→ **YOUR INSTRUCTIONS**
Retype all of the records shown beneath this task, exactly as they stand.

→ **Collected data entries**
————

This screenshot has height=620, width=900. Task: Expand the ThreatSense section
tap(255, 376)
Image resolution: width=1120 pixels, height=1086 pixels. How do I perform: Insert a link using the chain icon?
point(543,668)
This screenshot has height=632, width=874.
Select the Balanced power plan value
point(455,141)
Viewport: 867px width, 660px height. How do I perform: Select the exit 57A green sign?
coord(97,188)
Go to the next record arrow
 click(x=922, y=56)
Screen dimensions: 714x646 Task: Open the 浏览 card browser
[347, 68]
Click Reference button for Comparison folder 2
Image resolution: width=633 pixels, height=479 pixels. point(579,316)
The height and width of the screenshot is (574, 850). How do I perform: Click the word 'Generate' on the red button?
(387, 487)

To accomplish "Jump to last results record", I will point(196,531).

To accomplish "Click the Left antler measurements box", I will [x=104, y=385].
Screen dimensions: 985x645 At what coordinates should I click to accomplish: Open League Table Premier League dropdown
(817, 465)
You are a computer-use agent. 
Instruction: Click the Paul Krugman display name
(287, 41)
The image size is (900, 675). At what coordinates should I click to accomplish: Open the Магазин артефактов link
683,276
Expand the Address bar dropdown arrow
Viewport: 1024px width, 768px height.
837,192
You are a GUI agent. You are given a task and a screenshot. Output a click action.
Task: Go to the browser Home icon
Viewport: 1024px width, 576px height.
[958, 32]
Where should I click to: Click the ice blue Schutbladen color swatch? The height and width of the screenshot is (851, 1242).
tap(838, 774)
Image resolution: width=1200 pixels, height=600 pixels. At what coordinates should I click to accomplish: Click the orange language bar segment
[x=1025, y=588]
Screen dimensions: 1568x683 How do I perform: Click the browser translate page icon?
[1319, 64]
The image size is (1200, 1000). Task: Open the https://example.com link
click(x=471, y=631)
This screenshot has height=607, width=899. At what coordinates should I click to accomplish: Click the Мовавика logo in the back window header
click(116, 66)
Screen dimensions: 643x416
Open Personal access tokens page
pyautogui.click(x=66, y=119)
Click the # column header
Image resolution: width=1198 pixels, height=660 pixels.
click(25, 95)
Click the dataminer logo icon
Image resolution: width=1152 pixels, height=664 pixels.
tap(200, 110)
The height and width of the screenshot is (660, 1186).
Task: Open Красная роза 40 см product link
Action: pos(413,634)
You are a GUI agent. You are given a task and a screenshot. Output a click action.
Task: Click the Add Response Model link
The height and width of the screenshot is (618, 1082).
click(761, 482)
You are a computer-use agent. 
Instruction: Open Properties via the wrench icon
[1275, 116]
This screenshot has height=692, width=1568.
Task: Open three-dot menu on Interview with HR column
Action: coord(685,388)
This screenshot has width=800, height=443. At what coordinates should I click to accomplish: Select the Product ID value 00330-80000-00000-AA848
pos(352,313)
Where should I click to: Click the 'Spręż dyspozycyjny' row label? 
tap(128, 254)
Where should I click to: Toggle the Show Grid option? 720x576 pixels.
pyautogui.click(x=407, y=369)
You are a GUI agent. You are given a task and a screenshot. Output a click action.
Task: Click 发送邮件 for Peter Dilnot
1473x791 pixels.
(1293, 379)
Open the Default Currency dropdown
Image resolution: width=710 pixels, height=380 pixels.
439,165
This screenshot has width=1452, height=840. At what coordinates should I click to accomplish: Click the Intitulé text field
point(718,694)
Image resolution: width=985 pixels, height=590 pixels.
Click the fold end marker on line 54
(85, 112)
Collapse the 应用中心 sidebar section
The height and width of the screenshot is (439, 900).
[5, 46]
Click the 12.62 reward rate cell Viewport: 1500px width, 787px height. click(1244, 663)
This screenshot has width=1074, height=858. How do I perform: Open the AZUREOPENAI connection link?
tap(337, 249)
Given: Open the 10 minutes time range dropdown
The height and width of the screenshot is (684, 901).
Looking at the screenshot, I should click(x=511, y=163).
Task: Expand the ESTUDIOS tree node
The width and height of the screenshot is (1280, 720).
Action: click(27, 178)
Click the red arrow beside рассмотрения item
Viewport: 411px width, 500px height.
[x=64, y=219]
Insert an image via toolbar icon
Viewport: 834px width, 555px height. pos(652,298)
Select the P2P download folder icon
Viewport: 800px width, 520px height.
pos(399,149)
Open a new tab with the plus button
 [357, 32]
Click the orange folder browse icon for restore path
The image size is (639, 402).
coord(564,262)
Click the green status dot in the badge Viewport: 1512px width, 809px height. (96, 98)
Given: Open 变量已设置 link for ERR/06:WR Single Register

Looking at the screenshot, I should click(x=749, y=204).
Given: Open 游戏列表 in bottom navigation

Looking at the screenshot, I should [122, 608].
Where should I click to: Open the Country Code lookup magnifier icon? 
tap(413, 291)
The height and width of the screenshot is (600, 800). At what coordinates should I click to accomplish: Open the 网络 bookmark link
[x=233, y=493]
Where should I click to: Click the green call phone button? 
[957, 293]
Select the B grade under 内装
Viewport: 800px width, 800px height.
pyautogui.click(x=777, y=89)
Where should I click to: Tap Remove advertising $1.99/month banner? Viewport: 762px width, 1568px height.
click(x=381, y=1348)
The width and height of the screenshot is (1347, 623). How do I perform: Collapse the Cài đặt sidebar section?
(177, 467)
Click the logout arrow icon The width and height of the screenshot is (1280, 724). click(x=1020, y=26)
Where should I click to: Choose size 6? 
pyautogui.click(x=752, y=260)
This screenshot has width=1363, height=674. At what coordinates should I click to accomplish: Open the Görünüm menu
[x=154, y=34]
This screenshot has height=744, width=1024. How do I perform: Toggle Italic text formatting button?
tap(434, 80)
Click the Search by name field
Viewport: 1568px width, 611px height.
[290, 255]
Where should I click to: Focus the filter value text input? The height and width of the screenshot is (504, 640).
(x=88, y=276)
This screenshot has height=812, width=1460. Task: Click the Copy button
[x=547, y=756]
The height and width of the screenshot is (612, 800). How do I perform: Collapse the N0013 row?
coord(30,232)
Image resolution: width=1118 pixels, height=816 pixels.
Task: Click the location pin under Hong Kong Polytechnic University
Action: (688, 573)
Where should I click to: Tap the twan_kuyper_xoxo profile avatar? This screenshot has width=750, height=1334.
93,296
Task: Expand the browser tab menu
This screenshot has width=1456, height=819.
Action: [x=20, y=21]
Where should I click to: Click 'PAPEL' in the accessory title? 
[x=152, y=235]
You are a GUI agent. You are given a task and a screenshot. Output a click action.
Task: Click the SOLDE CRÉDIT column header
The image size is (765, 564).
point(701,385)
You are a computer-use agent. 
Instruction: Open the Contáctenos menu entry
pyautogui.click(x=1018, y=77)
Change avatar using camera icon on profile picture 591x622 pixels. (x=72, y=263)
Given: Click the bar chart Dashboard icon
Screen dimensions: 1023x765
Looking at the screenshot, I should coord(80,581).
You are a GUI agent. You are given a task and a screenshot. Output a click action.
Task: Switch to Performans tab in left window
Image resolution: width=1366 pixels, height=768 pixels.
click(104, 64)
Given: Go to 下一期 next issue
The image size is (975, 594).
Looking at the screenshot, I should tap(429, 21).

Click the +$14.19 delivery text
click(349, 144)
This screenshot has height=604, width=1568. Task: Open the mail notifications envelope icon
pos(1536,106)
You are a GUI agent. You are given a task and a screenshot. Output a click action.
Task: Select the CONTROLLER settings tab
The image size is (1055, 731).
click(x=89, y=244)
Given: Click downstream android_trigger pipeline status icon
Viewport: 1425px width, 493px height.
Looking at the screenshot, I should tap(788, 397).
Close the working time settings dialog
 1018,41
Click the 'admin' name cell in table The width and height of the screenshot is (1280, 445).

————

→ **RESPONSE TO THE TASK**
This screenshot has height=620, width=900. Task: Expand the ThreatSense section
tap(255, 376)
Image resolution: width=1120 pixels, height=1086 pixels. How do I perform: Insert a link using the chain icon?
point(543,668)
This screenshot has height=632, width=874.
Select the Balanced power plan value
point(455,141)
Viewport: 867px width, 660px height. How do I perform: Select the exit 57A green sign?
coord(97,188)
Go to the next record arrow
 click(x=922, y=56)
Screen dimensions: 714x646 Task: Open the 浏览 card browser
[347, 68]
Click Reference button for Comparison folder 2
Image resolution: width=633 pixels, height=479 pixels. point(579,316)
The height and width of the screenshot is (574, 850). How do I perform: Click the word 'Generate' on the red button?
(387, 487)

To accomplish "Jump to last results record", I will point(196,531).

To accomplish "Click the Left antler measurements box", I will [x=104, y=385].
Screen dimensions: 985x645 At what coordinates should I click to accomplish: Open League Table Premier League dropdown
(817, 465)
You are a computer-use agent. 
Instruction: Click the Paul Krugman display name
(287, 41)
The image size is (900, 675). At what coordinates should I click to accomplish: Open the Магазин артефактов link
683,276
Expand the Address bar dropdown arrow
Viewport: 1024px width, 768px height.
837,192
You are a GUI agent. You are given a task and a screenshot. Output a click action.
Task: Go to the browser Home icon
Viewport: 1024px width, 576px height.
[958, 32]
Where should I click to: Click the ice blue Schutbladen color swatch? The height and width of the screenshot is (851, 1242).
tap(838, 774)
Image resolution: width=1200 pixels, height=600 pixels. At what coordinates should I click to accomplish: Click the orange language bar segment
[x=1025, y=588]
Screen dimensions: 1568x683 How do I perform: Click the browser translate page icon?
[1319, 64]
The image size is (1200, 1000). Task: Open the https://example.com link
click(x=471, y=631)
This screenshot has height=607, width=899. At what coordinates should I click to accomplish: Click the Мовавика logo in the back window header
click(116, 66)
Screen dimensions: 643x416
Open Personal access tokens page
pyautogui.click(x=66, y=119)
Click the # column header
Image resolution: width=1198 pixels, height=660 pixels.
click(25, 95)
Click the dataminer logo icon
Image resolution: width=1152 pixels, height=664 pixels.
tap(200, 110)
The height and width of the screenshot is (660, 1186).
Task: Open Красная роза 40 см product link
Action: pos(413,634)
You are a GUI agent. You are given a task and a screenshot. Output a click action.
Task: Click the Add Response Model link
The height and width of the screenshot is (618, 1082).
click(761, 482)
You are a computer-use agent. 
Instruction: Open Properties via the wrench icon
[1275, 116]
This screenshot has height=692, width=1568.
Task: Open three-dot menu on Interview with HR column
Action: coord(685,388)
This screenshot has width=800, height=443. At what coordinates should I click to accomplish: Select the Product ID value 00330-80000-00000-AA848
pos(352,313)
Where should I click to: Click the 'Spręż dyspozycyjny' row label? 
tap(128, 254)
Where should I click to: Toggle the Show Grid option? 720x576 pixels.
pyautogui.click(x=407, y=369)
You are a GUI agent. You are given a task and a screenshot. Output a click action.
Task: Click 发送邮件 for Peter Dilnot
1473x791 pixels.
(1293, 379)
Open the Default Currency dropdown
Image resolution: width=710 pixels, height=380 pixels.
439,165
This screenshot has width=1452, height=840. At what coordinates should I click to accomplish: Click the Intitulé text field
point(718,694)
Image resolution: width=985 pixels, height=590 pixels.
Click the fold end marker on line 54
(85, 112)
Collapse the 应用中心 sidebar section
The height and width of the screenshot is (439, 900).
[5, 46]
Click the 12.62 reward rate cell Viewport: 1500px width, 787px height. click(1244, 663)
This screenshot has width=1074, height=858. How do I perform: Open the AZUREOPENAI connection link?
tap(337, 249)
Given: Open the 10 minutes time range dropdown
The height and width of the screenshot is (684, 901).
Looking at the screenshot, I should click(x=511, y=163).
Task: Expand the ESTUDIOS tree node
The width and height of the screenshot is (1280, 720).
Action: click(27, 178)
Click the red arrow beside рассмотрения item
Viewport: 411px width, 500px height.
[x=64, y=219]
Insert an image via toolbar icon
Viewport: 834px width, 555px height. pos(652,298)
Select the P2P download folder icon
Viewport: 800px width, 520px height.
pos(399,149)
Open a new tab with the plus button
 [357, 32]
Click the orange folder browse icon for restore path
The image size is (639, 402).
coord(564,262)
Click the green status dot in the badge Viewport: 1512px width, 809px height. (96, 98)
Given: Open 变量已设置 link for ERR/06:WR Single Register

Looking at the screenshot, I should click(x=749, y=204).
Given: Open 游戏列表 in bottom navigation

Looking at the screenshot, I should [122, 608].
Where should I click to: Open the Country Code lookup magnifier icon? 
tap(413, 291)
The height and width of the screenshot is (600, 800). At what coordinates should I click to accomplish: Open the 网络 bookmark link
[x=233, y=493]
Where should I click to: Click the green call phone button? 
[957, 293]
Select the B grade under 内装
Viewport: 800px width, 800px height.
pyautogui.click(x=777, y=89)
Where should I click to: Tap Remove advertising $1.99/month banner? Viewport: 762px width, 1568px height.
click(x=381, y=1348)
The width and height of the screenshot is (1347, 623). How do I perform: Collapse the Cài đặt sidebar section?
(177, 467)
Click the logout arrow icon The width and height of the screenshot is (1280, 724). click(x=1020, y=26)
Where should I click to: Choose size 6? 
pyautogui.click(x=752, y=260)
This screenshot has width=1363, height=674. At what coordinates should I click to accomplish: Open the Görünüm menu
[x=154, y=34]
This screenshot has height=744, width=1024. How do I perform: Toggle Italic text formatting button?
tap(434, 80)
Click the Search by name field
Viewport: 1568px width, 611px height.
[290, 255]
Where should I click to: Focus the filter value text input? The height and width of the screenshot is (504, 640).
(x=88, y=276)
This screenshot has height=812, width=1460. Task: Click the Copy button
[x=547, y=756]
The height and width of the screenshot is (612, 800). How do I perform: Collapse the N0013 row?
coord(30,232)
Image resolution: width=1118 pixels, height=816 pixels.
Task: Click the location pin under Hong Kong Polytechnic University
Action: (688, 573)
Where should I click to: Tap the twan_kuyper_xoxo profile avatar? This screenshot has width=750, height=1334.
93,296
Task: Expand the browser tab menu
This screenshot has width=1456, height=819.
Action: [x=20, y=21]
Where should I click to: Click 'PAPEL' in the accessory title? 
[x=152, y=235]
You are a GUI agent. You are given a task and a screenshot. Output a click action.
Task: Click the SOLDE CRÉDIT column header
The image size is (765, 564).
point(701,385)
You are a computer-use agent. 
Instruction: Open the Contáctenos menu entry
pyautogui.click(x=1018, y=77)
Change avatar using camera icon on profile picture 591x622 pixels. (x=72, y=263)
Given: Click the bar chart Dashboard icon
Screen dimensions: 1023x765
Looking at the screenshot, I should coord(80,581).
You are a GUI agent. You are given a task and a screenshot. Output a click action.
Task: Switch to Performans tab in left window
Image resolution: width=1366 pixels, height=768 pixels.
click(104, 64)
Given: Go to 下一期 next issue
The image size is (975, 594).
Looking at the screenshot, I should tap(429, 21).

Click the +$14.19 delivery text
click(349, 144)
This screenshot has height=604, width=1568. Task: Open the mail notifications envelope icon
pos(1536,106)
You are a GUI agent. You are given a task and a screenshot. Output a click action.
Task: Select the CONTROLLER settings tab
The image size is (1055, 731).
click(x=89, y=244)
Given: Click downstream android_trigger pipeline status icon
Viewport: 1425px width, 493px height.
Looking at the screenshot, I should tap(788, 397).
Close the working time settings dialog
 1018,41
Click the 'admin' name cell in table The width and height of the screenshot is (1280, 445).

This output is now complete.